= Burn Center (poem) =

Poem by Sharon Olds

"Burn Center" is a poem written by American poet Sharon Olds, and is a part of Olds's poetry collection "The Dead & The Living", published February 12, 1984, and has also been published in the October 1981 edition of Poetry. "The Dead & The Living" was chosen for the 1983 Lamont Poetry Selection and won the National Book Critics Circle Award. The volume itself has sold over 50,000 copies and is known to be one of the best-selling contemporary works of poetry. Her works have been praised for their ability to show the "unpoetic" events that happen in life and turn them into emotional personal poetry. Topics of her poetry mainly cover family life with its struggles being the center focus and she also takes on political global events. For "Burn Center", the reader sees into Olds's fragile relationship with her mother, but she's been known to talk about the dysfunctional relationship between her and both of her parents.

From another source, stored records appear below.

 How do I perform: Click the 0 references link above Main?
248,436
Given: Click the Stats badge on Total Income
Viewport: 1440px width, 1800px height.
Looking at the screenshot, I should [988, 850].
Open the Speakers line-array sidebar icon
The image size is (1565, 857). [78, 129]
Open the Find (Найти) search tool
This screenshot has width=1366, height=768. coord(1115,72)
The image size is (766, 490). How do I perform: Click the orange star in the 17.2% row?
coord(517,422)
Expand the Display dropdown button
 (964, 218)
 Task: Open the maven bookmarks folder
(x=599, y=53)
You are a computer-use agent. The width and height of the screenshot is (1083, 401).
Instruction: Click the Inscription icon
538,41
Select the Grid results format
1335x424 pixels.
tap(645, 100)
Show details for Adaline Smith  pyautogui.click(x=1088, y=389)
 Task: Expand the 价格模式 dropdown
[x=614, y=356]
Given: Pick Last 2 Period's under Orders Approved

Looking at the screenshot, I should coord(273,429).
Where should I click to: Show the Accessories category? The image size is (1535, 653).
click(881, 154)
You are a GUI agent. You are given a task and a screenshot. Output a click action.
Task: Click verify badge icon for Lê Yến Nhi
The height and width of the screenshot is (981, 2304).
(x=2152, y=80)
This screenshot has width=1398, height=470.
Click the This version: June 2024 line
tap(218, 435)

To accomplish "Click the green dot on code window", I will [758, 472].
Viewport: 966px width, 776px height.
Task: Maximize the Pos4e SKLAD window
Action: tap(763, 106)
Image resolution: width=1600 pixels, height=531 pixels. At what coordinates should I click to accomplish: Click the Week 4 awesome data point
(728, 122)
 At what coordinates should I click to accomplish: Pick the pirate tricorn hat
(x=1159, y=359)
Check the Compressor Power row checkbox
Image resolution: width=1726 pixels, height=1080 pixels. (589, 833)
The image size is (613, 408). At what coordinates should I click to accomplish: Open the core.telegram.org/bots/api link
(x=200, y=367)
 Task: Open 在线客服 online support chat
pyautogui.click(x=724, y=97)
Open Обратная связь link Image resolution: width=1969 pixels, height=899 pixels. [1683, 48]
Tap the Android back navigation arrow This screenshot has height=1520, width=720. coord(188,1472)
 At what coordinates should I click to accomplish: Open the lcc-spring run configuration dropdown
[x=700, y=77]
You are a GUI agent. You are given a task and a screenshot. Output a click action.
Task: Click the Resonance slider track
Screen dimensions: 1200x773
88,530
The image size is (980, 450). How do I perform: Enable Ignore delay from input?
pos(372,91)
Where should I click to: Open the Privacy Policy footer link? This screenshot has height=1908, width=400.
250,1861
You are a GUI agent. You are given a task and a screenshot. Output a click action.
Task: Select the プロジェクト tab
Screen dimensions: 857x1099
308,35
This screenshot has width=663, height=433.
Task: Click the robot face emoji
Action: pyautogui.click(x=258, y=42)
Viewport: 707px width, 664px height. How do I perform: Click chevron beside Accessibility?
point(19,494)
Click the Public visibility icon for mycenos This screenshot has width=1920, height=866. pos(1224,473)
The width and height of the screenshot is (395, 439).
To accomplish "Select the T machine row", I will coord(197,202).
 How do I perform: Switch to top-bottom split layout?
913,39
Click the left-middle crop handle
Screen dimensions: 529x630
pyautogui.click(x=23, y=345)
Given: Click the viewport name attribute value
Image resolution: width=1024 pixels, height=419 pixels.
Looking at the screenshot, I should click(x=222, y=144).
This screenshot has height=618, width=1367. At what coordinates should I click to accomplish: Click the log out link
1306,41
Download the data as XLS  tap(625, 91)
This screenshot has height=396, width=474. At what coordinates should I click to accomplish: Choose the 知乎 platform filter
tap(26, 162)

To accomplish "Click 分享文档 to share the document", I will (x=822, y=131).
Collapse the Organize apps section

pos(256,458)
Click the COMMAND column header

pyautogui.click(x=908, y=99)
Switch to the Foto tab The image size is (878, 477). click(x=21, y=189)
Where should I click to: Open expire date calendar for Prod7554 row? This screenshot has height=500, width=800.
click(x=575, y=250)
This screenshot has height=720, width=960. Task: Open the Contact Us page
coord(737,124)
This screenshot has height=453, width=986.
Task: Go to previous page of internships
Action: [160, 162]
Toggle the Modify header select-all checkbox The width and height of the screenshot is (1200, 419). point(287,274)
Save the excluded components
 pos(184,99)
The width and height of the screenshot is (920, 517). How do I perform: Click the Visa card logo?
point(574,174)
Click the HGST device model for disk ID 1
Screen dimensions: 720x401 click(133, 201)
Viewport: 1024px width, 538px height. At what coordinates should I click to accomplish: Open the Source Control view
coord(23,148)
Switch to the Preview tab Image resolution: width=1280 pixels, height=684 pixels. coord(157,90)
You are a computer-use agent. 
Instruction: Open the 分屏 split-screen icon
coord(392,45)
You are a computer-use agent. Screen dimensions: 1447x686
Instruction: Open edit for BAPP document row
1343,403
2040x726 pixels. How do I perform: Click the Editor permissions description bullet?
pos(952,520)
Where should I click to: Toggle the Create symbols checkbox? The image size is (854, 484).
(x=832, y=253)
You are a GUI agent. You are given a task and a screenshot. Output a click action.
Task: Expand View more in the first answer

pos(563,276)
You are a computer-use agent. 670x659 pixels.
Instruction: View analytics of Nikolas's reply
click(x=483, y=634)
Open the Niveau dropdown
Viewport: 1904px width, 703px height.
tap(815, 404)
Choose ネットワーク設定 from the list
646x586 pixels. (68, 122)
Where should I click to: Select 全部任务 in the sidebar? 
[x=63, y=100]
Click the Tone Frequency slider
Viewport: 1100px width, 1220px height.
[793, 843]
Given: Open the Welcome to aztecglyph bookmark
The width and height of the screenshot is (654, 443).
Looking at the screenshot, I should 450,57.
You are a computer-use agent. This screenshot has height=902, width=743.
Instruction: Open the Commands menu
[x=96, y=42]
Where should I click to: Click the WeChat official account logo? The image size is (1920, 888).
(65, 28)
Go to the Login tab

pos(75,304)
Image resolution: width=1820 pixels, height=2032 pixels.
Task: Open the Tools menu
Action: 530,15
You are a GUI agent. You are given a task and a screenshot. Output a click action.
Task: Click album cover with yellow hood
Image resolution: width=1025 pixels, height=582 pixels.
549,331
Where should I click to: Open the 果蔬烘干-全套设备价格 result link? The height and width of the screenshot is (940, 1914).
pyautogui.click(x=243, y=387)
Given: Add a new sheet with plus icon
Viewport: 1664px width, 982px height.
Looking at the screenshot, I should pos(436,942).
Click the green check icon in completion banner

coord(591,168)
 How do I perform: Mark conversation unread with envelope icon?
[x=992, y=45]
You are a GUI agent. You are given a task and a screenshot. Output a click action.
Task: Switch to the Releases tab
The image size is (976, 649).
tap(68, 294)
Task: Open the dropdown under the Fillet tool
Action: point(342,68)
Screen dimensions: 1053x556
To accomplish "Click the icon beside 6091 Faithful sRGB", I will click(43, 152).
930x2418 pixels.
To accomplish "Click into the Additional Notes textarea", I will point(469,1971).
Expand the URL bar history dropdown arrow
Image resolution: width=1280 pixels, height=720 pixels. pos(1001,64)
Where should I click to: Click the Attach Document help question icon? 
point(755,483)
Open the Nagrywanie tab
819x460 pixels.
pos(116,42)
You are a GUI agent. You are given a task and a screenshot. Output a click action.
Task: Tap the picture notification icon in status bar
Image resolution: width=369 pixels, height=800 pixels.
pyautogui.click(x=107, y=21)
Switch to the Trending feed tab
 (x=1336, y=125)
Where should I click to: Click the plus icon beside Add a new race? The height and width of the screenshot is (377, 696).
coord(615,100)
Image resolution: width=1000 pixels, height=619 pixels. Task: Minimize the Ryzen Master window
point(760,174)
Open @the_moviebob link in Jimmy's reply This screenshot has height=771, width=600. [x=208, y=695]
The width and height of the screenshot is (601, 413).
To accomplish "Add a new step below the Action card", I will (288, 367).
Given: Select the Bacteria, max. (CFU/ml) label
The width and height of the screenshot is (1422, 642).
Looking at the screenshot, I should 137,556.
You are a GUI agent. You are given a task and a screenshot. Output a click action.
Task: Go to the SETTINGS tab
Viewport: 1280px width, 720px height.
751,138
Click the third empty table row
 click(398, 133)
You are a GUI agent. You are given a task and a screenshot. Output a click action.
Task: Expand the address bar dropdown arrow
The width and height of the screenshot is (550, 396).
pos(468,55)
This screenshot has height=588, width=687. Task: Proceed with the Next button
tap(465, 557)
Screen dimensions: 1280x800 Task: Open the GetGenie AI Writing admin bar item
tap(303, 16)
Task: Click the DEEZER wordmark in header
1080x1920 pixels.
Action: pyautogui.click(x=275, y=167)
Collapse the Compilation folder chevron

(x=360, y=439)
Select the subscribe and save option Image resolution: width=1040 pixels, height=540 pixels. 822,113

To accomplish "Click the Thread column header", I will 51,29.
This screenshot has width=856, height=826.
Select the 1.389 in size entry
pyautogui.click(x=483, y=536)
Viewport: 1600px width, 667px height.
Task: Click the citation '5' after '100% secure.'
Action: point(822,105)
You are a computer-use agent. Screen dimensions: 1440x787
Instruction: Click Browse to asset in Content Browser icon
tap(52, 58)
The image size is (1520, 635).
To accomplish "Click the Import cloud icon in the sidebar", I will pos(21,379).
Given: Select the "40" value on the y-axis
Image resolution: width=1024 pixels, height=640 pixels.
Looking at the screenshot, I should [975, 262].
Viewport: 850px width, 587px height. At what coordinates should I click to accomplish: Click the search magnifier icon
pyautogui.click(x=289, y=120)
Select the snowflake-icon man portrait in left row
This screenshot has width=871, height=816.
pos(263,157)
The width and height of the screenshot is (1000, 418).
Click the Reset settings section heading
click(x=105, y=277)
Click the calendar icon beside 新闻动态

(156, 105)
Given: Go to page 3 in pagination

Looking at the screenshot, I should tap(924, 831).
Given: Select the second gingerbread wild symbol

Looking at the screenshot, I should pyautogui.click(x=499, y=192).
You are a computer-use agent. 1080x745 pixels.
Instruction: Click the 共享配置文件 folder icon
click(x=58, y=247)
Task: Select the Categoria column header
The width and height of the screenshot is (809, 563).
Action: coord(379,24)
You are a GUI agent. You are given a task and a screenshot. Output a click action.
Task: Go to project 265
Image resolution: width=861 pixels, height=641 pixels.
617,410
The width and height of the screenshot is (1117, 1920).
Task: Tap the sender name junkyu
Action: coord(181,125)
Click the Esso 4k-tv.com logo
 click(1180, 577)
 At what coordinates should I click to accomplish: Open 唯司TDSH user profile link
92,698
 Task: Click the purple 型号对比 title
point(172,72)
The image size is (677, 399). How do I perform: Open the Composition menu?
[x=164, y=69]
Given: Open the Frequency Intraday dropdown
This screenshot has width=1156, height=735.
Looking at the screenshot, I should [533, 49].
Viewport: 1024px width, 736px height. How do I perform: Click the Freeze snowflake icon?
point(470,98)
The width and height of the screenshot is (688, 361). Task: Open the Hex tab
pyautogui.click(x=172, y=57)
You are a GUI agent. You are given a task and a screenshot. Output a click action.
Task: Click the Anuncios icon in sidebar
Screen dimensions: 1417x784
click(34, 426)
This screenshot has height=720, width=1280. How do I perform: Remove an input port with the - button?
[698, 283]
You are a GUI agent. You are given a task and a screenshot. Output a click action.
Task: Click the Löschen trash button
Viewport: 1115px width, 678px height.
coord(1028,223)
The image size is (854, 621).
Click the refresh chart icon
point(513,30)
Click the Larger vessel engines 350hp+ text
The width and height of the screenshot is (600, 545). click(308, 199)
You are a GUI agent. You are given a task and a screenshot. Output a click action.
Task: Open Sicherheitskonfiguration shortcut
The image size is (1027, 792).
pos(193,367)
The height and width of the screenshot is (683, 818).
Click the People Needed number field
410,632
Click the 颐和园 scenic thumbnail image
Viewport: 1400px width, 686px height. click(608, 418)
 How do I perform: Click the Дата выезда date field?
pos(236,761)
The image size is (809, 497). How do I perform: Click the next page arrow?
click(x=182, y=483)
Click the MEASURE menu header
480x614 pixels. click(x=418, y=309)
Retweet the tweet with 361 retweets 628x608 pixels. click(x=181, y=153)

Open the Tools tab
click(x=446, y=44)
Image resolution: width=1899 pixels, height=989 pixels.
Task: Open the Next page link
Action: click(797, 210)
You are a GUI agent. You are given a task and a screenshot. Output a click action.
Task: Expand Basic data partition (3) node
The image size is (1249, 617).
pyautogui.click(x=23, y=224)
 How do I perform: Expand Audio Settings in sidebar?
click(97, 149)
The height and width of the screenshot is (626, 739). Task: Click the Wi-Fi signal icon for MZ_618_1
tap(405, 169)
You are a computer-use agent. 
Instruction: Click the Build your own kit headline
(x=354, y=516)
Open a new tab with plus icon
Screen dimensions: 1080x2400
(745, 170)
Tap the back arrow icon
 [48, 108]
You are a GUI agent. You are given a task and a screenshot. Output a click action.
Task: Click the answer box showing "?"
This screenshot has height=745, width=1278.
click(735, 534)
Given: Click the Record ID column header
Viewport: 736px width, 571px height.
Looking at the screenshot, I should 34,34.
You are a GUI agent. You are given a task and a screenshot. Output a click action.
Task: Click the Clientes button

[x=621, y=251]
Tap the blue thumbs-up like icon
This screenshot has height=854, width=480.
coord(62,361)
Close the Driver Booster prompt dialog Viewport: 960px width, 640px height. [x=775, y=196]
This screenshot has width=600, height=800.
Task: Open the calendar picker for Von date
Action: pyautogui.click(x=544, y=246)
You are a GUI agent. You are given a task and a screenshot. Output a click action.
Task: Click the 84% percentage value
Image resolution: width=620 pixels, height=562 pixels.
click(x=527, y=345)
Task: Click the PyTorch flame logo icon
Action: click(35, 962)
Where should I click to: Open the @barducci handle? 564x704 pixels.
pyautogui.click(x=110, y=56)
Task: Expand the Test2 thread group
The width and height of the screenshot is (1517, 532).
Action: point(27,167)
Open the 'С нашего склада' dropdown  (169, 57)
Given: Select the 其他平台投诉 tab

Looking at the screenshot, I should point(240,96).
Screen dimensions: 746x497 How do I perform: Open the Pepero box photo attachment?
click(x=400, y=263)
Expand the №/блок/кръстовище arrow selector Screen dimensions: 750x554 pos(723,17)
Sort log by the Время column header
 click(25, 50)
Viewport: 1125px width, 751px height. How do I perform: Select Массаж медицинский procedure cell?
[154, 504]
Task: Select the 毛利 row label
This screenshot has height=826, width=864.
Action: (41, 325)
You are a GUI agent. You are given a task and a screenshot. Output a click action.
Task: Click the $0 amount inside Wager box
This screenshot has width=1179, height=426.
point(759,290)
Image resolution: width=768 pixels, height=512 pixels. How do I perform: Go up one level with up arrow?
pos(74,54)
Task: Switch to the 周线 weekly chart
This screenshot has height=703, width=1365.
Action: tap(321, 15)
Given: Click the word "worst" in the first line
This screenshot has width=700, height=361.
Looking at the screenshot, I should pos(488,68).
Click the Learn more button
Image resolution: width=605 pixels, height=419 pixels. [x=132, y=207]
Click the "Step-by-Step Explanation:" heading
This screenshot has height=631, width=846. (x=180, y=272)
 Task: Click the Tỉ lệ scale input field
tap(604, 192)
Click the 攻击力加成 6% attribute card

== Themes of love and violence ==
Olds reflects her family life in her poems. She talks about emotional, verbal, and physical abuse by both men and women. The men were typically more violent in a physical manner. Women imposed more of emotional abuse onto the narrator, which was something that Olds has experience with. "In ‘Burn Center’, Olds's mother burned her with her love because she loved from the distance of her own needs; she may fund a burn center in a hospital, but it is too late to do her daughter any good." Since a complicated relationship is shown in the poem between the mother and daughter, there's this emphasization of pairing love with violence and the contrast seems to show that not every relationship, even those between parent and child, are ideal. Even though there's established compassion between the two, there is still violence. Lines 16 to 20 The mom hurts the daughter: “...but when I would cry out she would hold me to her/ hot griddle, when my scorched head stank she would/ draw me deeper into the burning/room of her life”. This explains the mother's love is linked to violence because when the daughter cries out for help, her mother pulls her close but it ends up burning her, or hurting her, instead of healing her.

== Reception to themes ==
Olds received fairly positive and accepting reception from her works, receiving praise and applause from many. “Her poetry is...uncompromisingly honest on the subject of the abuse she claims to have received from her parents as a child. Rather than throwing a lasso around that anger and pulling in it tight or crafting arrows to direct at the real target, the poetry of Olds is a textbook example of the power of creative sublimation.” By taking themes and applying them to other characters and stories, she is able to convey parts of her life onto other characters and uses them as a means to a cry for help. Instead of being direct with what happened to her growing up, she creates beautiful poetry but uses those feelings to characterize a narrator or protagonist, not herself. She pushes those feelings onto other character.

== Structure and method ==
“Burn Center" is one medium-length stanza comprising 29 lines of various lengths. Olds utilizes enjambment by cutting her lines off within the sentences, making the reader proceed to the next line to get the rest of the idea or thought. Olds uses commas extensively to draw out each of the four sentences, adding dependent and independent clauses to strategically reveal information.